** Aim of the task **
Each line of the listing below that includes "Surgery" should be reported.

** Provided material **
····················

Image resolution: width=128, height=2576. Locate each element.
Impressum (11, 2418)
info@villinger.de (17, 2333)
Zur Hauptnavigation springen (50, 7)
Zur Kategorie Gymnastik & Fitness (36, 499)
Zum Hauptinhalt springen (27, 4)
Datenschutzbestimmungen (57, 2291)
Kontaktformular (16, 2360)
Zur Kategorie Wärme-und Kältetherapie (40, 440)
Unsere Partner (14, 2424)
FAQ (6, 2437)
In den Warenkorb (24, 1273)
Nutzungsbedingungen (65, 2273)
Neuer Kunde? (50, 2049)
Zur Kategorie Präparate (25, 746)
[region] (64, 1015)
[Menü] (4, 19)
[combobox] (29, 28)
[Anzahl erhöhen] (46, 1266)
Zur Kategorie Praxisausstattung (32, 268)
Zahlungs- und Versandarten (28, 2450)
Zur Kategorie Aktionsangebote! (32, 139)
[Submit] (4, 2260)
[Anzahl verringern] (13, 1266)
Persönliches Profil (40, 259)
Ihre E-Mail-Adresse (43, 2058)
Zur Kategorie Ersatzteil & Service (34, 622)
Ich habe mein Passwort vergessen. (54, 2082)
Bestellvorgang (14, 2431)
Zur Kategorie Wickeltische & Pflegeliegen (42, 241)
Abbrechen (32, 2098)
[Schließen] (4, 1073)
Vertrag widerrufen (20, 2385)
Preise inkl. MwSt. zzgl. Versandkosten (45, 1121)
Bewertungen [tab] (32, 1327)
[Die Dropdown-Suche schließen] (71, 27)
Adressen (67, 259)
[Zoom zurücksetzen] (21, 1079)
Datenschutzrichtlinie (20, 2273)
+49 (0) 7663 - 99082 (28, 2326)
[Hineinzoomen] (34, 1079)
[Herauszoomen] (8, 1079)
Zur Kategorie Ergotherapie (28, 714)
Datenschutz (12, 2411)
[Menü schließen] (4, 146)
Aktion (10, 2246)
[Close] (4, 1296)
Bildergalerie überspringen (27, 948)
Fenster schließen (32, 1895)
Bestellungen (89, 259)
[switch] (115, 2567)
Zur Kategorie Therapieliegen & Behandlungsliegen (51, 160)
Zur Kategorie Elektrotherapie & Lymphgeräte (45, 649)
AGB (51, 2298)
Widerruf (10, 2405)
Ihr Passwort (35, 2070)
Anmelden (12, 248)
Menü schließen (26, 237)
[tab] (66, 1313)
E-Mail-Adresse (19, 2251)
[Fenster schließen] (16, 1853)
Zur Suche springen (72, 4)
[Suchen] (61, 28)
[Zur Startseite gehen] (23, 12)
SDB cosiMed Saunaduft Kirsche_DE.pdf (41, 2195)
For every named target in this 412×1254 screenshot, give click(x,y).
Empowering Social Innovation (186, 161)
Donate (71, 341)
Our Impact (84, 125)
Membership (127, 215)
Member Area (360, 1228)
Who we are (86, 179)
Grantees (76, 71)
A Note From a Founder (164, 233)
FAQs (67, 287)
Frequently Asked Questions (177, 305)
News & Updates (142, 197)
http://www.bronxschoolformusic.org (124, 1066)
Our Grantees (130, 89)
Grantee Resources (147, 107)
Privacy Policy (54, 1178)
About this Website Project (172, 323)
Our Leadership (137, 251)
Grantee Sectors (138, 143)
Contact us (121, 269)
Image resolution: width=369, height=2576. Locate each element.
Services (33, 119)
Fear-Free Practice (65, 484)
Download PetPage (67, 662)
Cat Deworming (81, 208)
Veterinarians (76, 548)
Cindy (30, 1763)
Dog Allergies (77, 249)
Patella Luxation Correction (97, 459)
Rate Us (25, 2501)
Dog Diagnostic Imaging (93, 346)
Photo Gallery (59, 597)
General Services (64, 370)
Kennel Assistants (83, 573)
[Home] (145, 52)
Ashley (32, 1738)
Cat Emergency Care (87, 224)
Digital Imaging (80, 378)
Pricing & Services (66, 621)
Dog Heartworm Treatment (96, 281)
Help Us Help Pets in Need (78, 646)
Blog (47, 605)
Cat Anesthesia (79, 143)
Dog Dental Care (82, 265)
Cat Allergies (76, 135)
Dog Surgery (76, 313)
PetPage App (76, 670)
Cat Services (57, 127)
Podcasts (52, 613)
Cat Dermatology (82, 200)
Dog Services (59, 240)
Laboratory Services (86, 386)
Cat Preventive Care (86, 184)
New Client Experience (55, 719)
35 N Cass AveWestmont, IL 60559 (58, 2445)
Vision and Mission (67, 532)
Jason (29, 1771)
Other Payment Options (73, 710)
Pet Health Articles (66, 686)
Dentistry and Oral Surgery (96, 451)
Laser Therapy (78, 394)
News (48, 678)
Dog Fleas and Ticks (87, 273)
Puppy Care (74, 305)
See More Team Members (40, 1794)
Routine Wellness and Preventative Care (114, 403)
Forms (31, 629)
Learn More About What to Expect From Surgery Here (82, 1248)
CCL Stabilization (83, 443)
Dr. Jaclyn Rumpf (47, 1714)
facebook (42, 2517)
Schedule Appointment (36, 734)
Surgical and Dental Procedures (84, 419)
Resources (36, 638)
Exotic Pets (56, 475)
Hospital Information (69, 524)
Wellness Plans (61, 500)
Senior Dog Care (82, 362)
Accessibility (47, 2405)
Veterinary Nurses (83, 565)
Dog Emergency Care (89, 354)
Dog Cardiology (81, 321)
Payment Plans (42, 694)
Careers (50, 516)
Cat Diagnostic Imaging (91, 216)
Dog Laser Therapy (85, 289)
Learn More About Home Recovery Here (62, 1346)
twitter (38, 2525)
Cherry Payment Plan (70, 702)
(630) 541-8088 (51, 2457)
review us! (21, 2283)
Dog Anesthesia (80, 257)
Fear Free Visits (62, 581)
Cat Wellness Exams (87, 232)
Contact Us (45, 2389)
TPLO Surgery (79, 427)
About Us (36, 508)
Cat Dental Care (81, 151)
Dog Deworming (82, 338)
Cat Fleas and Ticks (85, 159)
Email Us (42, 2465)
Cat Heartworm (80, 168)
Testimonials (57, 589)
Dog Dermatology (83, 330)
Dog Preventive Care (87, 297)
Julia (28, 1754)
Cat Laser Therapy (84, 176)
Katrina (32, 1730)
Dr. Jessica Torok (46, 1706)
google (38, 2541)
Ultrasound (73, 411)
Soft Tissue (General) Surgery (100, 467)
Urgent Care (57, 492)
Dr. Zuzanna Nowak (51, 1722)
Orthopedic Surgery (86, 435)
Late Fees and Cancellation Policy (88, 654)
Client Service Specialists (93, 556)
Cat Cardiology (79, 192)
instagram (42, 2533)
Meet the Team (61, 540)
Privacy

····················

** Solution **
Dog Surgery (76, 313)
Dentistry and Oral Surgery (96, 451)
Learn More About What to Expect From Surgery Here (82, 1248)
TPLO Surgery (79, 427)
Soft Tissue (General) Surgery (100, 467)
Orthopedic Surgery (86, 435)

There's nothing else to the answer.